Revenge is a dish best served with a laxative that looks like chocolate.
Just when the world was convinced Canadians were normal, we published a recipe for ketchup cake on our ketchup bottles.
son: she literally knows nothing
me: not literally, figuratively. If it were literally she wouldn’t be able to function
son: you are literally the most annoying dad in the world
me: now you’re getting the hang of it
The most magical part of the holiday season is when my husband looks lovingly into my eyes and says, what did we get my mom for Christmas?
I started at the bottom and worked my way down.
Long job application should let me clock in to finish them
guys I was hanging out at a coffeeshop/bar/restaurant and you’ll never guess what but a perfect strawman of my political enemies presented a well-constructed example of why they suck, within earshot of where I was sitting!
Netflix and oh great my wife is asleep already.
if you won an award for brushing your teeth the worst, would you receive a plaque plaque?
[at a dive bar]
Friend: Look, I know you’re disappointed, but we should at least have one drink.
Me: *wearing flippers, a wetsuit and a snorkle* I’d like to leave, please.
Him: Why are you cuddling with the thermometer?
Her: Because he tells the truth, never disappoints me, and doesn’t judge my family, Cameron.
Him: This is getting ridiculous.
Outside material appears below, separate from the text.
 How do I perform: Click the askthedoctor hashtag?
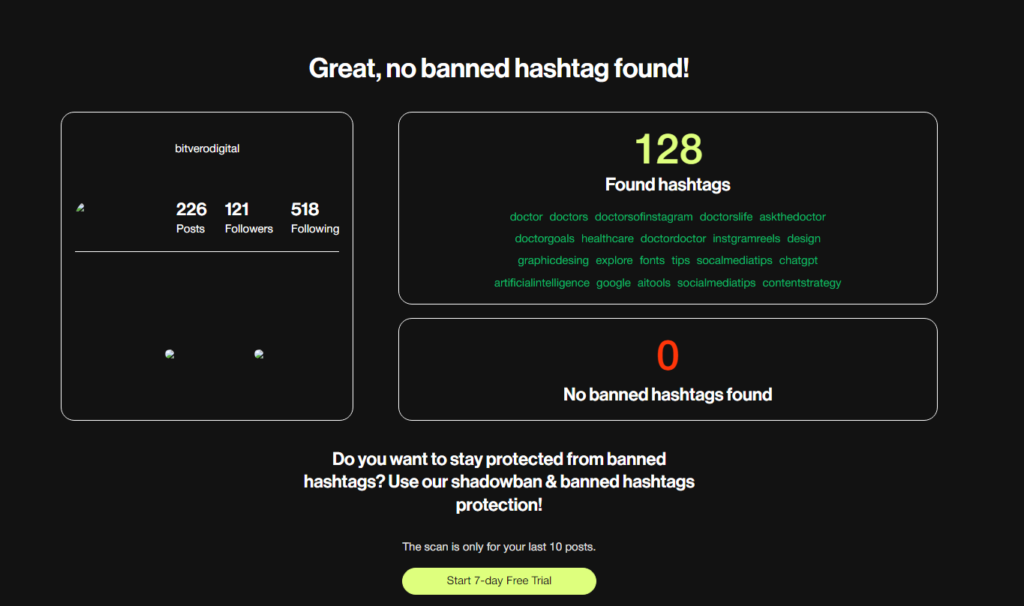[x=792, y=217]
I’m throwing that thing away.
Her: Don’t you dare touch, Freddie Mercury!
I don’t get people who stay virgins until after marriage. Its like buying a car without having sex with it first
Is Bowser a kind of turtle that has spikes, or is he in some kind of turtle youth movement that wear spikes and wristbands and harbor bad turtle attitudes
Trip to the grocery store ended with 9 pledging to run away because we bought watermelon cubes, not slices like she wanted, in case there’s any Hallmark family movie writers out there looking for a new story line.
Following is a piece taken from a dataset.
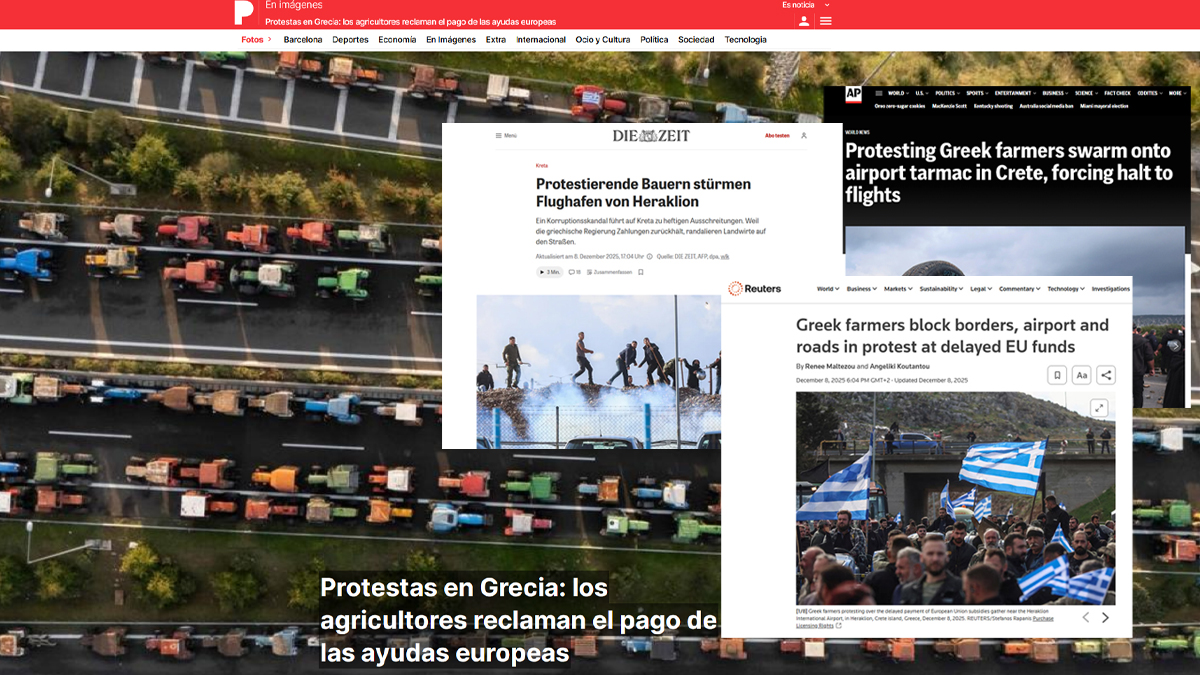Play the 3 Min. audio on Die Zeit

tap(550, 272)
This generation has discovered the selfie stick. My generation discovered AIDS. Don’t know what’s worse.
Just gonna drink light beers today because I don’t wanna get drunk but I do enjoy peeing 37 times.
a bloodbath has got to be the least effective type of bath
Honest job application:
On the whole I’ll do a perfectly adequate job. I’m quiet but not in an odd way. I won’t cause any fuss. Good at hoping people are well in emails (won’t use too many exclamation marks). Generally a good egg.
5yo: Can you cut this apple differently than how you normally do?
Me: *cuts it differently*
5yo: *doesn’t eat apple*
Me: Why aren’t you eating it?
5yo: Because it’s not the same!
Me: I have to go to a funeral.
Her: Oh, I’m so sorry. Who died?
Me: One of my clients… It’s a business funeral, not a pleasure funeral.
You could replace the zombies on Walking Dead with huggers and it’d be the same scary show.
I cleaned the outside of our stainless steel refrigerator, and now we can never touch it again.
I once matched with a guy on a dating app who had climbed Mount Everest. Twice. And he was still single. Using an app. That’s how hard dating is holy shit
Me: I still have water in my ears from yesterday. I can’t hear the kids.
Wife: You should shake it out.
Me: Why would I want to do that?
For people who say “nothing is impossible”, that’s crazy. I’ve been successfully doing nothing for several years now.
Fun prank: ONLY explain gay marriage to your kids and then watch other people try to explain their weird straight marriages.
No need to pay for a gym when accidentally liking a selfie online makes your palms sweat and your heart race for free.